Dio è presente nella storia,
cammina con tutte le donne e gli uomini del mondo, ma non come tenderemmo a
credere noi o come spesso traspare dalle nostre parole, frutto probabilmente di
insegnamenti del passato. Non si tratta di uno schema formato da azioni umane a
cui corrispondono “retribuzioni” divine. Non è che se siamo buoni tutto ci deve
andare bene e se invece ci comportiamo male Dio ci castiga. Gesù ci chiede di convertire
la nostra vita, di scegliere sempre nuove strade per saper accogliere ciò che
accade come occasione per crescere nella fede e nella vita. Egli ci assicura
che, nonostante le nostre frequenti “aridità”, si prende cura di noi, “coltiva”
con il suo amore ogni esistenza, perché possa finalmente dare frutti e generare
vita.

 

4a domenica: L’ABBRACCIO DI DIO, PADRE E MADRE (Luca 15,1-3. 11-32)

Nella vita di ogni credente
capita più volte di essere sia il figlio scapestrato che si allontana e
sperpera la sua vita, sia il figlio maggiore, convinto di essere nel giusto,
pronto a giudicare e a recriminare su quanto fatto, evidentemente, solo per
dovere.

Ma il Padre… che meraviglia!
Lascia libero il figlio di andare, di fare la sua esperienza, di sbagliare. Non
si stanca di stare alla finestra, di scrutare l’orizzonte, giorno dopo giorno,
per vederlo tornare. Gli corre incontro quando è ancora lontano, lo rialza
quando il figlio si getta ai suoi piedi e non gli interessa nulla che sia tornato
“per fame” e non per amore.

Gli dà un abito, restituendogli
la dignità; l’anello, che caratterizzava l’amministratore della casa, dando
fiducia a chi aveva dilapidato tutto; i sandali, che nelle case erano per i
padroni e non per i servi.

Un amore profondo, difficile da
comprendere. Ha cercato di farlo Rembrandt che, pochi anni prima di morire, ha
dipinto questa scena in un quadro bellissimo dove l’abbraccio vede in primo
piano le mani, una maschile e una femminile: per rappresentare un amore così
sconfinato, è necessario immaginare un Dio che è padre e madre.

 

5a domenica: RICOMINCIARE SENZA CONDANNE (Giovanni 8, 1-11)

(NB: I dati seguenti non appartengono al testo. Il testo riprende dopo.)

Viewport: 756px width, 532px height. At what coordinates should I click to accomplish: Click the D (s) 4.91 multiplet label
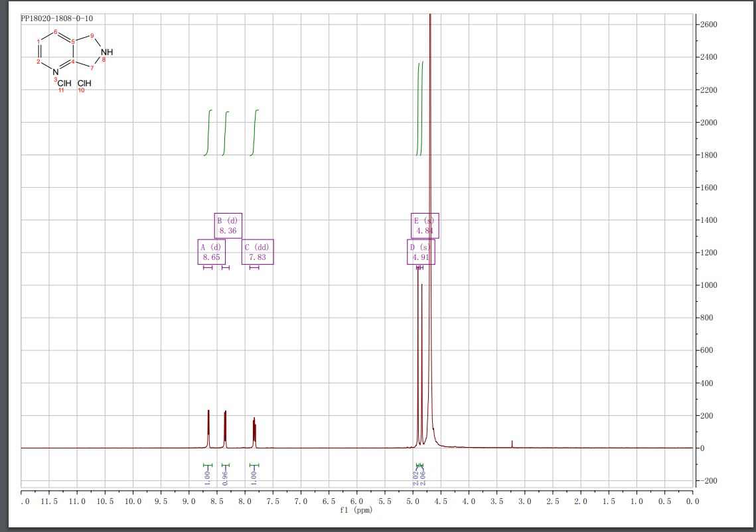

Gesù ha pregato tutta la notte e
al mattino è nel tempio ad insegnare. Il tempio era il luogo cardine della
religiosità ebraica, dove la Legge veniva insegnata ed attuata. A Gesù viene condotta
una donna che la legge di Mosè aveva già condannato: un’adultera che “doveva”
essere lapidata. “La legge di Mosè
dice… Tu che dici?”.
In mezzo la donna, ridotta a oggetto, ma che in
realtà segna il confine tra l’antico e il nuovo testamento.

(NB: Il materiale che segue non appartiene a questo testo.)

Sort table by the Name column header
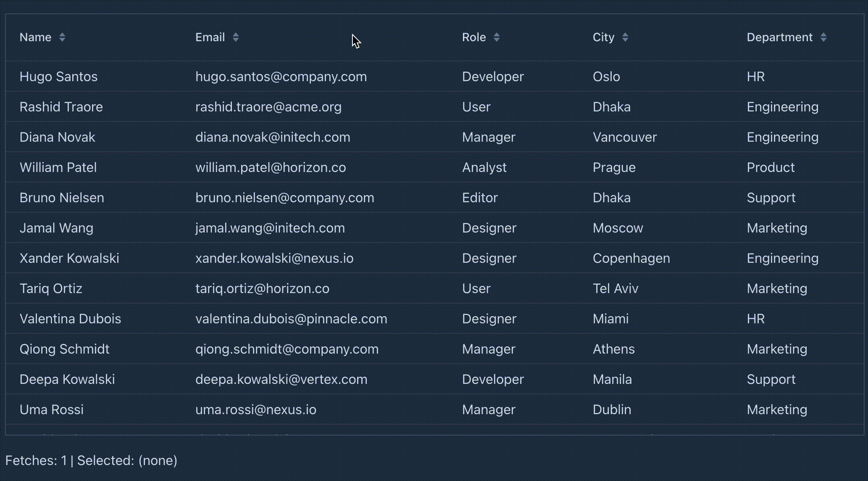 pos(36,37)
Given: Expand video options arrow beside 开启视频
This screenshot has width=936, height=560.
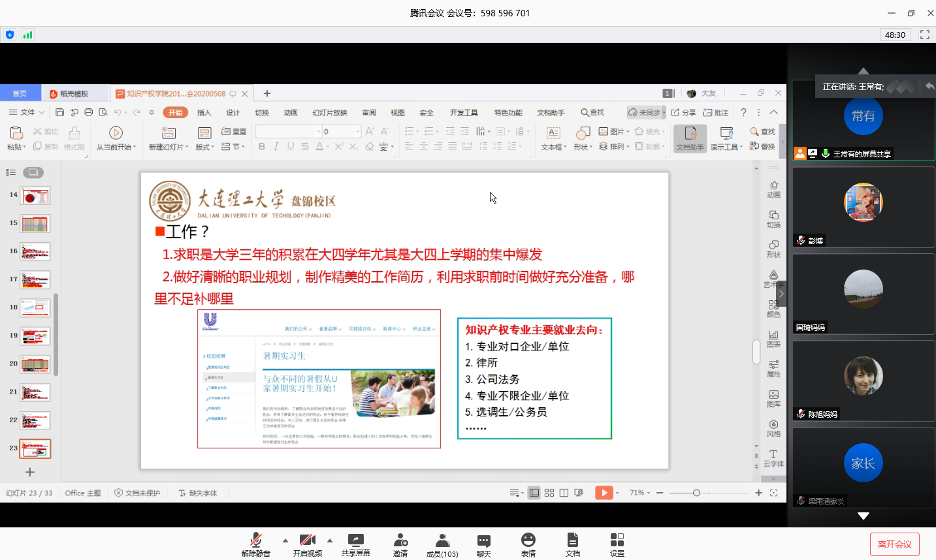Looking at the screenshot, I should tap(330, 540).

Gesù scrive per terra, la terra
di cui tutti noi siamo fatti. Nei testi più antichi – Esodo e Deuteronomio – si
fa riferimento al “dito” di Dio che scrive le Dieci parole sulla pietra.

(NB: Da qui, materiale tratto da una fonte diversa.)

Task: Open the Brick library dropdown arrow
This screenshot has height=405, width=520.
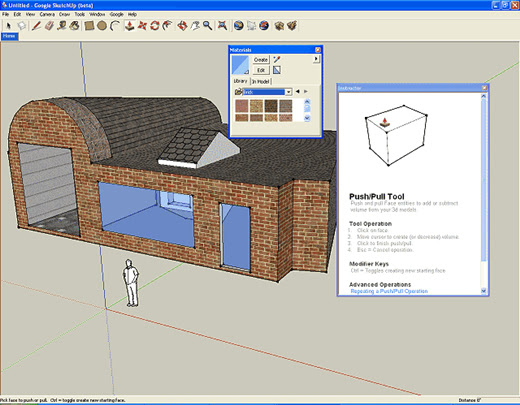Action: pyautogui.click(x=288, y=92)
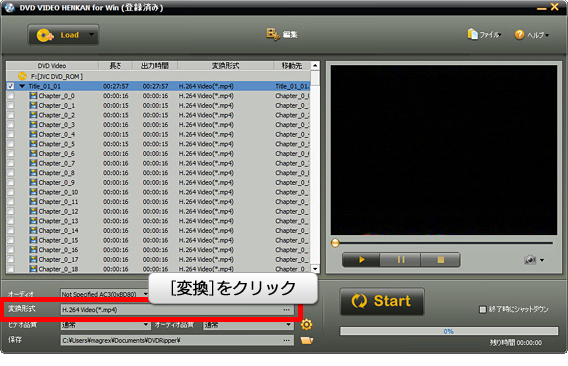Play the preview video

361,260
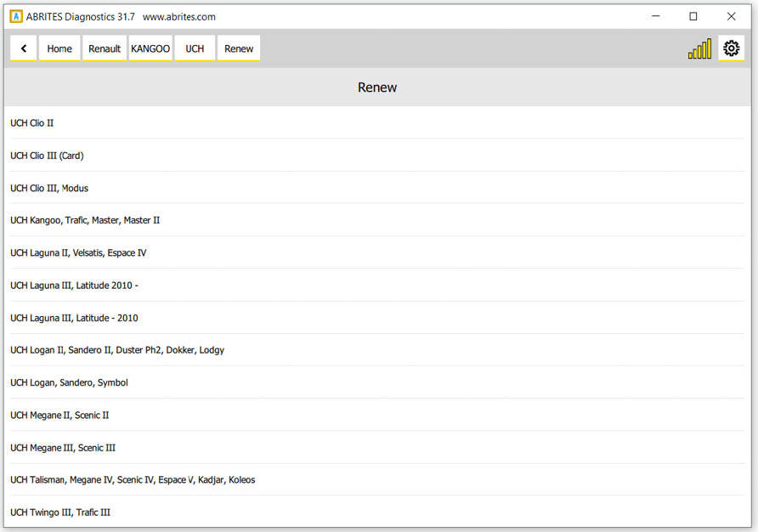The width and height of the screenshot is (758, 532).
Task: Choose UCH Twingo III, Trafic III
Action: click(60, 512)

Forse quella che scrive Gesù è
una legge nuova, scritta nella carne di uomini e donne, segnata dalla debolezza
e dalla fragilità. “Chi è senza
peccato, scagli la prima pietra”
. Ciascuno di fronte alla propria
coscienza, non dietro alla legge. Tutti se ne vanno, e Gesù rivolge la parola
alla donna, la guarda, le ridona la sua dignità; nessuna condanna da parte sua.
Quando Legge, tradizioni, precetti vengono in qualsiasi modo usati per “uccidere”,
non sono Vangelo. Gesù dona vita: “Va’…”e, con il suo amore, apre al futuro.